_RECORD EXCERPTS_.
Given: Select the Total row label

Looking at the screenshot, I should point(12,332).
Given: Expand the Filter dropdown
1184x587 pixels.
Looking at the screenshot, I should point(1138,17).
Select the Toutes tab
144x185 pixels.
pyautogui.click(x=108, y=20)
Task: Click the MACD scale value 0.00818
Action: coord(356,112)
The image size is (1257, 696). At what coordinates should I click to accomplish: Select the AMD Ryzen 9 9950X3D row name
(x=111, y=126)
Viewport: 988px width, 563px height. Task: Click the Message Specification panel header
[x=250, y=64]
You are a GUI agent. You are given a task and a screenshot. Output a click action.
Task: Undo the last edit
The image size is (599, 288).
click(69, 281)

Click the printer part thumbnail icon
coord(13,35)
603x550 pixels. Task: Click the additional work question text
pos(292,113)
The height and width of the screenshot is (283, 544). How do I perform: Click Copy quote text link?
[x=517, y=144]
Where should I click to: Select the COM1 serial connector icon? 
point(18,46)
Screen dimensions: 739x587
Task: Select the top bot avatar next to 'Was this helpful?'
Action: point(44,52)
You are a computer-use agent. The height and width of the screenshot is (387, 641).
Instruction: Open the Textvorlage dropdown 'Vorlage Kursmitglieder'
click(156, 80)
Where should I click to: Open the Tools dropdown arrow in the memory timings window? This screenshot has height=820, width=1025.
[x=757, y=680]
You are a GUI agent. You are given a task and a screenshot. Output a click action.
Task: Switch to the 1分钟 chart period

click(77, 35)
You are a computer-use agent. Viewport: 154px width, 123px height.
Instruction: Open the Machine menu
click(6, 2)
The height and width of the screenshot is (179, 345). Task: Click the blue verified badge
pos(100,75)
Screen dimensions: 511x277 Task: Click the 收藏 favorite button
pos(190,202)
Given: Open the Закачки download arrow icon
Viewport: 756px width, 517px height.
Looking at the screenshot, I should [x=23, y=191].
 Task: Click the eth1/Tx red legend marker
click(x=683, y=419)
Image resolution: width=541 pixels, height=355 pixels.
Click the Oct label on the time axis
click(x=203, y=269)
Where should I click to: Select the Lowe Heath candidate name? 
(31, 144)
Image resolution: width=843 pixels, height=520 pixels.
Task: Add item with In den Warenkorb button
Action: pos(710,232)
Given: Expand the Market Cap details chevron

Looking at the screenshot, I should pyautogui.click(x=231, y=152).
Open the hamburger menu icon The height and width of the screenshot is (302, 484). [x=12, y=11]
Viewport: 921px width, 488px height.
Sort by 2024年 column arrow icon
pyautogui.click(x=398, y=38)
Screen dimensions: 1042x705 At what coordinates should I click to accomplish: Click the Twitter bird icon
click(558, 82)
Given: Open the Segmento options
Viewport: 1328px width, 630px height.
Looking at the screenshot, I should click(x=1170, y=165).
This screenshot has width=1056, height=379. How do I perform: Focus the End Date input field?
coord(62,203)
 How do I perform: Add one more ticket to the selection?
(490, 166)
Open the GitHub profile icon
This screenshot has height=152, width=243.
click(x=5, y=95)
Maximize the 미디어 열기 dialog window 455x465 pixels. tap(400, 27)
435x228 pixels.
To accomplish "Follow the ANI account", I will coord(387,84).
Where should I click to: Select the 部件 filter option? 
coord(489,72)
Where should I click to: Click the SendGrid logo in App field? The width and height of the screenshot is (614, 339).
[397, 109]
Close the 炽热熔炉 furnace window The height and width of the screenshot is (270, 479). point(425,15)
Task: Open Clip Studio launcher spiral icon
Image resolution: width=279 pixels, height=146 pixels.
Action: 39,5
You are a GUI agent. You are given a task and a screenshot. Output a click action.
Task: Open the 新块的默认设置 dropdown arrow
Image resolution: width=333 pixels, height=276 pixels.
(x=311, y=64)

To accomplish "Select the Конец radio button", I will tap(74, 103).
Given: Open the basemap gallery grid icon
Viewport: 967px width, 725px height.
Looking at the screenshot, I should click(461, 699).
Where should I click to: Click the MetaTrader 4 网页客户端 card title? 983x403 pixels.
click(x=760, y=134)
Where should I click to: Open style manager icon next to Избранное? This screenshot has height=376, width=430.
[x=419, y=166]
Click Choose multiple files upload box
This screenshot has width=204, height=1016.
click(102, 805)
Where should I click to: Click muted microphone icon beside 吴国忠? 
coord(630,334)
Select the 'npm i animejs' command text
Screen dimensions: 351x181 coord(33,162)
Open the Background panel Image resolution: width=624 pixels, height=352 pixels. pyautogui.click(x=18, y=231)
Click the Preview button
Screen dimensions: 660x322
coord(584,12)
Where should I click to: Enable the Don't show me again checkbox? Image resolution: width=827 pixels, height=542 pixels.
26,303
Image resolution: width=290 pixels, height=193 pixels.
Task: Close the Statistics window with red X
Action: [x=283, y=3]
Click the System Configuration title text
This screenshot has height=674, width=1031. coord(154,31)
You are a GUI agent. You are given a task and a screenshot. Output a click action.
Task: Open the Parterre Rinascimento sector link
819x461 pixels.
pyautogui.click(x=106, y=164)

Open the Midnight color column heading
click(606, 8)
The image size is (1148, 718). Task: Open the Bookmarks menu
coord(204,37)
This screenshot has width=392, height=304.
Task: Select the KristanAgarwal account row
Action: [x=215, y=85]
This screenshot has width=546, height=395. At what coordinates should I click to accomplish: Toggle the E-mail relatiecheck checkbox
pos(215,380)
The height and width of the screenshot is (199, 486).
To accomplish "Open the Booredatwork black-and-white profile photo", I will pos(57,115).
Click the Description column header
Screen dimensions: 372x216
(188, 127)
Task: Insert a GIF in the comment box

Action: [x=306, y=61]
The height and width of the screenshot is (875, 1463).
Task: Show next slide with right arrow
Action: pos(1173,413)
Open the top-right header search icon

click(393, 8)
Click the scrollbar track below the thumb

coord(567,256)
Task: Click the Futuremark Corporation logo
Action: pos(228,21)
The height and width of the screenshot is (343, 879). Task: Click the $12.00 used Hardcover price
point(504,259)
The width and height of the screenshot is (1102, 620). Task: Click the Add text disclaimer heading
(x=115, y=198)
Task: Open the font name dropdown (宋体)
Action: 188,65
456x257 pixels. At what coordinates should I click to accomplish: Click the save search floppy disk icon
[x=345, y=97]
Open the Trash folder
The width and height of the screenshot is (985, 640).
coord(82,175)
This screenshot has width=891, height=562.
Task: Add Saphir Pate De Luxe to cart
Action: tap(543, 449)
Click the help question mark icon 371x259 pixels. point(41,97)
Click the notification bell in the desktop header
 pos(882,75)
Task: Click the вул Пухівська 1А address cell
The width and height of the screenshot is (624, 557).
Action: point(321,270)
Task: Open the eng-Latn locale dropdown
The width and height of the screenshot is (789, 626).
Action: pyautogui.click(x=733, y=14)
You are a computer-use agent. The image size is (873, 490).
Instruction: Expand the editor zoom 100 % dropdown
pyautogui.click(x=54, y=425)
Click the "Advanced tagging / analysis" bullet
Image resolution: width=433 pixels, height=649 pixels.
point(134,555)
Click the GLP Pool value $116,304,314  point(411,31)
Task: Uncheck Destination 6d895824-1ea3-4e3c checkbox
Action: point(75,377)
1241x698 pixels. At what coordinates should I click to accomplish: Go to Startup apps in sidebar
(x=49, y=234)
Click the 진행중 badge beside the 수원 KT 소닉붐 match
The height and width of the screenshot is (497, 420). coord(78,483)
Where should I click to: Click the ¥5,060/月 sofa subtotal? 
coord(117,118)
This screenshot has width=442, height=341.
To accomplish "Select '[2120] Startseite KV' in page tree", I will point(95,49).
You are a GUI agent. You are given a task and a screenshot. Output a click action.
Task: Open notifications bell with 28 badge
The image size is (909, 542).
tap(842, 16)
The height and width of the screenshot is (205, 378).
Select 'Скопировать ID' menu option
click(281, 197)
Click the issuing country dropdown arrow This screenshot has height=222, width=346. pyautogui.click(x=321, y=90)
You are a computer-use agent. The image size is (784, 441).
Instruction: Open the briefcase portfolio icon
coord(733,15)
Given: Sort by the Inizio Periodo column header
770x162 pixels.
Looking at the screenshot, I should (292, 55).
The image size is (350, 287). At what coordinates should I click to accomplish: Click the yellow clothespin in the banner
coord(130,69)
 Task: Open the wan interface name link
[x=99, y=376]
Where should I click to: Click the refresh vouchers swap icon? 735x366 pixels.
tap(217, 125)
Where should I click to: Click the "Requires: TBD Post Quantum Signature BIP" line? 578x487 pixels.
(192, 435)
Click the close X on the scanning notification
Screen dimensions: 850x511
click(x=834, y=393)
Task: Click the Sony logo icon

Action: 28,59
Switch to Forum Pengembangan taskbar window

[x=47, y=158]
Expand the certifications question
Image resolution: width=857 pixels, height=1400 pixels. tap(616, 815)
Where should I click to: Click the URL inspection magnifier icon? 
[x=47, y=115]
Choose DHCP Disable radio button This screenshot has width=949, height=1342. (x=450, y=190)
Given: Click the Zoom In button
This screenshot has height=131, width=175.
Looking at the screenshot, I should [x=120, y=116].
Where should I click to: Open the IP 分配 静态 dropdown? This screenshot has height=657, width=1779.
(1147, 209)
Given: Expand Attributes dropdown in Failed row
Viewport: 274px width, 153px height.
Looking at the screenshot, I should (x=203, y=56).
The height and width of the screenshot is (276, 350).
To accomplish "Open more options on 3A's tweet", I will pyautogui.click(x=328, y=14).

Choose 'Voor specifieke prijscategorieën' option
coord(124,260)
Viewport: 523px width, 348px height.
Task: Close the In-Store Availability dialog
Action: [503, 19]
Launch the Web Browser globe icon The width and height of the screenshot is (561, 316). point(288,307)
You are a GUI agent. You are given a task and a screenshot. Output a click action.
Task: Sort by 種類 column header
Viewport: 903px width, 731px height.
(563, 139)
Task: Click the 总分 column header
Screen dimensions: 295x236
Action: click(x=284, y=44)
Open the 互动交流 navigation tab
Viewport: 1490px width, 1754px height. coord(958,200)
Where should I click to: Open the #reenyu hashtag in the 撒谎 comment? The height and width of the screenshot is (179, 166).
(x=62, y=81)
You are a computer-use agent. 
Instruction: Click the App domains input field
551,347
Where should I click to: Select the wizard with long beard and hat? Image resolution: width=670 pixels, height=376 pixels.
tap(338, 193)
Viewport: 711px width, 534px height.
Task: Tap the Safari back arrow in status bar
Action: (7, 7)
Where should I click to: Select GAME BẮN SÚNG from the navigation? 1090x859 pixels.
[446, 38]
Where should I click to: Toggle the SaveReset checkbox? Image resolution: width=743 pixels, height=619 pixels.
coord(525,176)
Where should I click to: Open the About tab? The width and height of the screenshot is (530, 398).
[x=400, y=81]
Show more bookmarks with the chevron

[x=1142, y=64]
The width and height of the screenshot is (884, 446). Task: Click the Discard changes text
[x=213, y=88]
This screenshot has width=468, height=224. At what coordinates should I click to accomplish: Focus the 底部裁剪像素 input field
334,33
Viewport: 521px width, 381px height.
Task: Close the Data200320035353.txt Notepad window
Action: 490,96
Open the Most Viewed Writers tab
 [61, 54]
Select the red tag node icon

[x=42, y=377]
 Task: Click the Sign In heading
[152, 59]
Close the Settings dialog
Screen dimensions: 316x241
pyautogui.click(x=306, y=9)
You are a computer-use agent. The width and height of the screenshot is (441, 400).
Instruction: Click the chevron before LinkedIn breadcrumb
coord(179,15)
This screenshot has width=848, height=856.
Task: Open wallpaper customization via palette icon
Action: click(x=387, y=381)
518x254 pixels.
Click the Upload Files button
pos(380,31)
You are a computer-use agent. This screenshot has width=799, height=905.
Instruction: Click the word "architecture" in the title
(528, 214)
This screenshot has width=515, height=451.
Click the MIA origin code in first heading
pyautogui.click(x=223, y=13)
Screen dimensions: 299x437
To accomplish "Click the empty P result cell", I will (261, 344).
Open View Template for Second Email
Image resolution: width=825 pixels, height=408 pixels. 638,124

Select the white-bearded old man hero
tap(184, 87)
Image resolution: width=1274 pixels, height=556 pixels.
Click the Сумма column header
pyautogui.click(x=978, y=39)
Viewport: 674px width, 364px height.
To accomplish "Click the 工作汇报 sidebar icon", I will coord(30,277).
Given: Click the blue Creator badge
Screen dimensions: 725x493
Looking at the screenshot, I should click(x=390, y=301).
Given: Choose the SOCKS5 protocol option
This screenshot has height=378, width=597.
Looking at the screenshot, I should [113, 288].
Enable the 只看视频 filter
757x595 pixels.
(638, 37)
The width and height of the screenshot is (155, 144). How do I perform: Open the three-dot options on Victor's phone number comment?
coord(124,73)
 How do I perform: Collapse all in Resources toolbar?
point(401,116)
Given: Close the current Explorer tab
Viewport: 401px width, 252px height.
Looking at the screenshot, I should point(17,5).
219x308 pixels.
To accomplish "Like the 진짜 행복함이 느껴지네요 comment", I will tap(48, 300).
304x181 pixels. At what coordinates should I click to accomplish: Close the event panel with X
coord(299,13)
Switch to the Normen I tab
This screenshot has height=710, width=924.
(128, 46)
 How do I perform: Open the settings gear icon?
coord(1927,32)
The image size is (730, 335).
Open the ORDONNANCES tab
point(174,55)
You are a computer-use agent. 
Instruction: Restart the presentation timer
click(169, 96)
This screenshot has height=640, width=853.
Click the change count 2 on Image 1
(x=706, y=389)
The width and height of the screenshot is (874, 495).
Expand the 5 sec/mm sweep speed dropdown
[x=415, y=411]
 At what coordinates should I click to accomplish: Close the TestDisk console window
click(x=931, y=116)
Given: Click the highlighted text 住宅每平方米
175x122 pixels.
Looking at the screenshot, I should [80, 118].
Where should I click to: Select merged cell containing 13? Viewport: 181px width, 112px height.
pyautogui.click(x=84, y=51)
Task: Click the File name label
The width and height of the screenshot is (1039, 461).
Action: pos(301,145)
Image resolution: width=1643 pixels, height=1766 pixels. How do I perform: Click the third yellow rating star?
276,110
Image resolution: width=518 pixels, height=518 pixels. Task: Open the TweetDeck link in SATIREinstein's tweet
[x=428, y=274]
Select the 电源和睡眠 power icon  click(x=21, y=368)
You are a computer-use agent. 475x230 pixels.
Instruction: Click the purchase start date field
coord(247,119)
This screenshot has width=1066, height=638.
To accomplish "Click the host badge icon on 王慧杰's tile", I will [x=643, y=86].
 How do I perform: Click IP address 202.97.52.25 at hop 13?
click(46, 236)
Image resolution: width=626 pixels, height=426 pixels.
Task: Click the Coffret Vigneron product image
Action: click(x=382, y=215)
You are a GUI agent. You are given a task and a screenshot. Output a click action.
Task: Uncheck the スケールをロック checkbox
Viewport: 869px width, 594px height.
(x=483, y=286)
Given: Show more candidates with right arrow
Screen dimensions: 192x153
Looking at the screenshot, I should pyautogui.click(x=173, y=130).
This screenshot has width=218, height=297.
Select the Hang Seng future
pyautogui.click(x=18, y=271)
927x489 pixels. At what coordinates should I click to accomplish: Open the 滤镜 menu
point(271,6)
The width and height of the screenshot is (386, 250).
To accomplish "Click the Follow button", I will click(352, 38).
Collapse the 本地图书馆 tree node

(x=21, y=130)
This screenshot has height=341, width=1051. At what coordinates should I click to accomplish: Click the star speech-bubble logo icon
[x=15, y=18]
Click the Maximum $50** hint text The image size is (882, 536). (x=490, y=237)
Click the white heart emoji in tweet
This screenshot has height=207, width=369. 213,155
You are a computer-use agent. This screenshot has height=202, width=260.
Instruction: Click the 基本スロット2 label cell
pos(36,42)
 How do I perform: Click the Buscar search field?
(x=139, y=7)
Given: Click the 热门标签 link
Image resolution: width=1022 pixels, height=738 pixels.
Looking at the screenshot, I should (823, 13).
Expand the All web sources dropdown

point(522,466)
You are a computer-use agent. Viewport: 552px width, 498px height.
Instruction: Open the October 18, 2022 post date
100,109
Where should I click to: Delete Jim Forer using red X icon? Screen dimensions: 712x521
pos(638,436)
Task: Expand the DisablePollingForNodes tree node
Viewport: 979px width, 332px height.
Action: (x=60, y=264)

_PROBLEM DETAILS_. When you reach the line holding "How do I perform: Add" in the records above, begin reproducing exactly, stop after the line holding "Close the 炽热熔炉", and output nothing else.

_SOLUTION BELOW_.
 How do I perform: Add one more ticket to the selection?
(490, 166)
Open the GitHub profile icon
This screenshot has height=152, width=243.
click(x=5, y=95)
Maximize the 미디어 열기 dialog window 455x465 pixels. tap(400, 27)
435x228 pixels.
To accomplish "Follow the ANI account", I will coord(387,84).
Where should I click to: Select the 部件 filter option? 
coord(489,72)
Where should I click to: Click the SendGrid logo in App field? The width and height of the screenshot is (614, 339).
[397, 109]
Close the 炽热熔炉 furnace window The height and width of the screenshot is (270, 479). point(425,15)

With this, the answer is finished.